DANTE’S TABLE, Castro
While Italian restaurant newcomer, Dante’s Table, from owners of nearby (and superior) Poesia, suffers from odd decor and uneven dishes, it surprises with ambitious, Euro-influenced cocktails ($9). They’re calling an Italian Sazerac Dark Wood, a mix of Chamomile grappa, absinthe, rye whiskey and Calabrese chilis. The rich cocktail pops with a hint of heat.
A special one night brightened up Glenfiddich 12 year Scotch with grapefruit, dry vermouth and basil, while the Medusa combines gin, Strega, cucumber and orgeat in a textured aperitif.
Both locations of Dosa make lovely Indian-influenced cocktails and offer a deep collection of gin – the Fillmore location for years and the original Mission location for over a year when they added in a bar and gained a liquor license.
Tricky Swizzle ($10) is only available at the Mission location, combining Templeton Rye whiskey, lemon and a spicy mango nectar, inflected with a coriander and cumin-heavy curry, topped with a float of Angostura 5 year rum. It hits that category I adore of savory, culinary cocktails.
SOUTHSIDE SPIRIT HOUSE, SoMa
In SoMa’s new-ish Southside Spirit House, the vibe is relaxed, $11 cocktails are discounted during happy hour, and the approachable cocktails are best with deviled eggs ($6) topped with cotija, bacon, jalapeno, or a truffle oil-laden Mission Pizza ($11), sweet with caramelized onions over fontina cheese.

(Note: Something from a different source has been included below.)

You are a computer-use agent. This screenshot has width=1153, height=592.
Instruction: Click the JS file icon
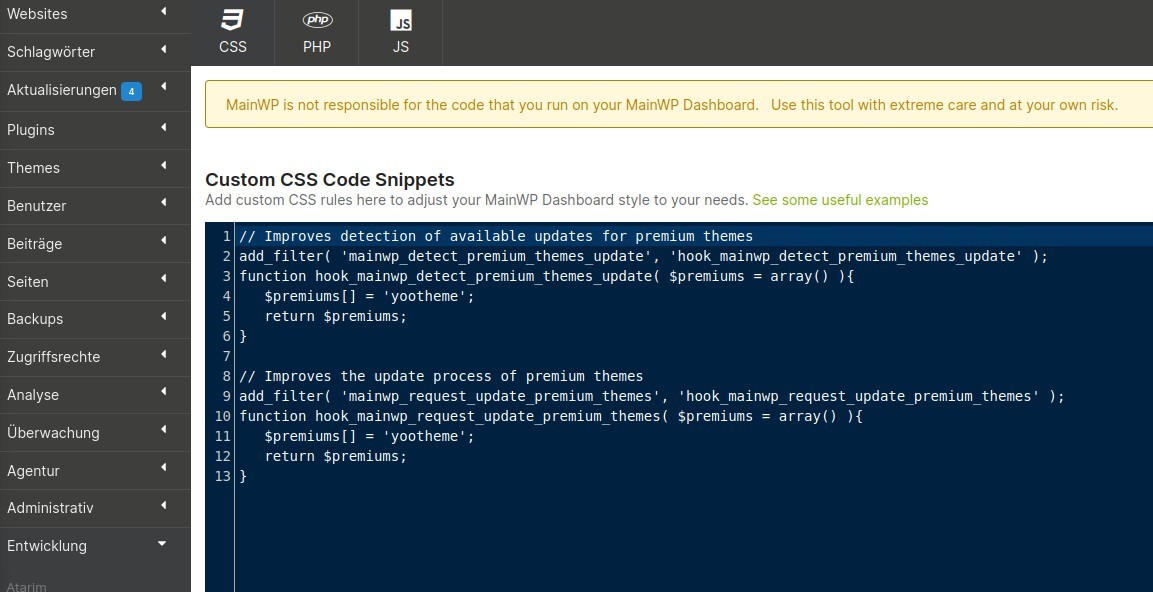[x=400, y=21]
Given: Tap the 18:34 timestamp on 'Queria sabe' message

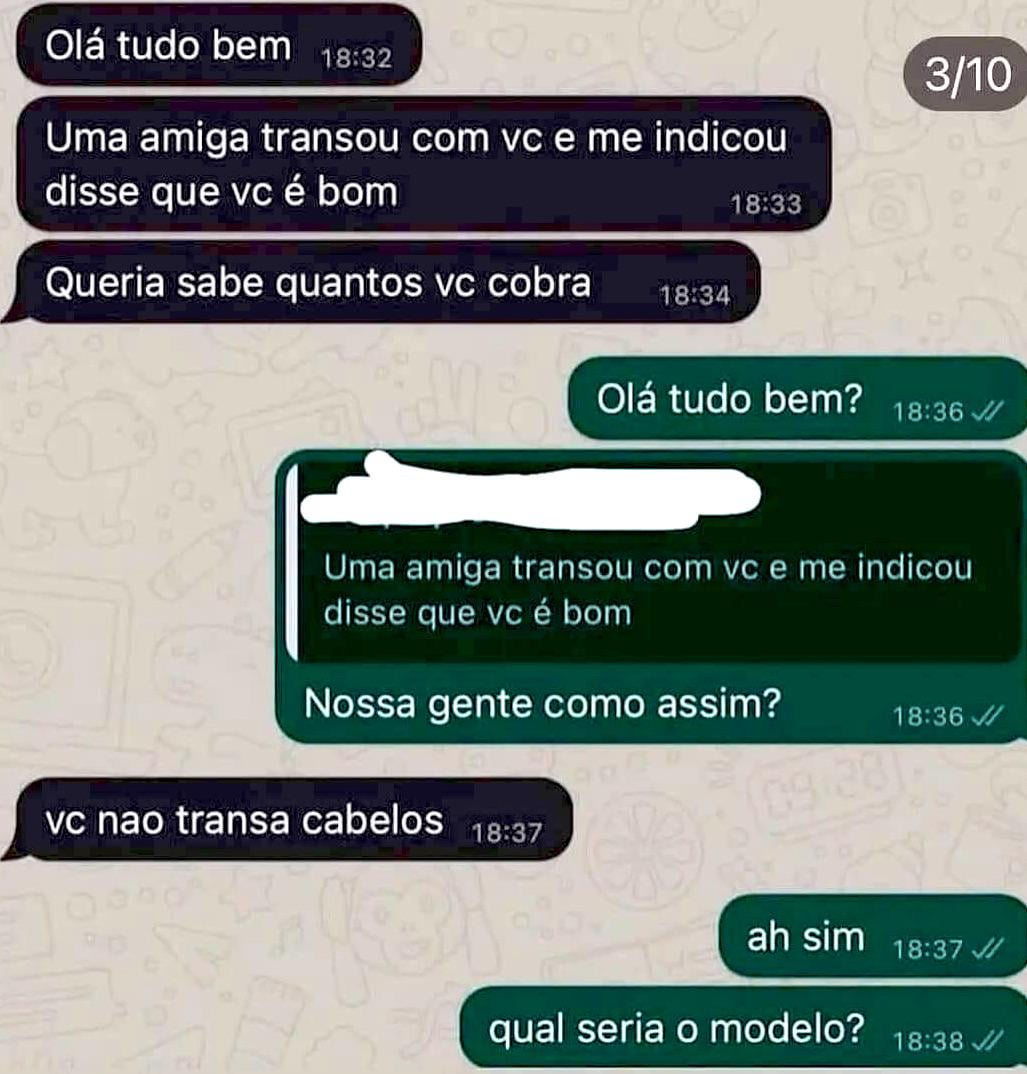Looking at the screenshot, I should 694,295.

What surprises at Southside is a notable use of vodka, choosing some of the most interesting brands that actually taste like something). Gold Rush mixes peppery Karlsson’s Gold vodka with basil, house pineapple syrup, lime, sweet vermouth and egg whites. Claim Jumper utilizes hoppy HOPHEAD vodka inflected with slightly bitter Aperol, lime and a splash of Big Daddy IPA beer.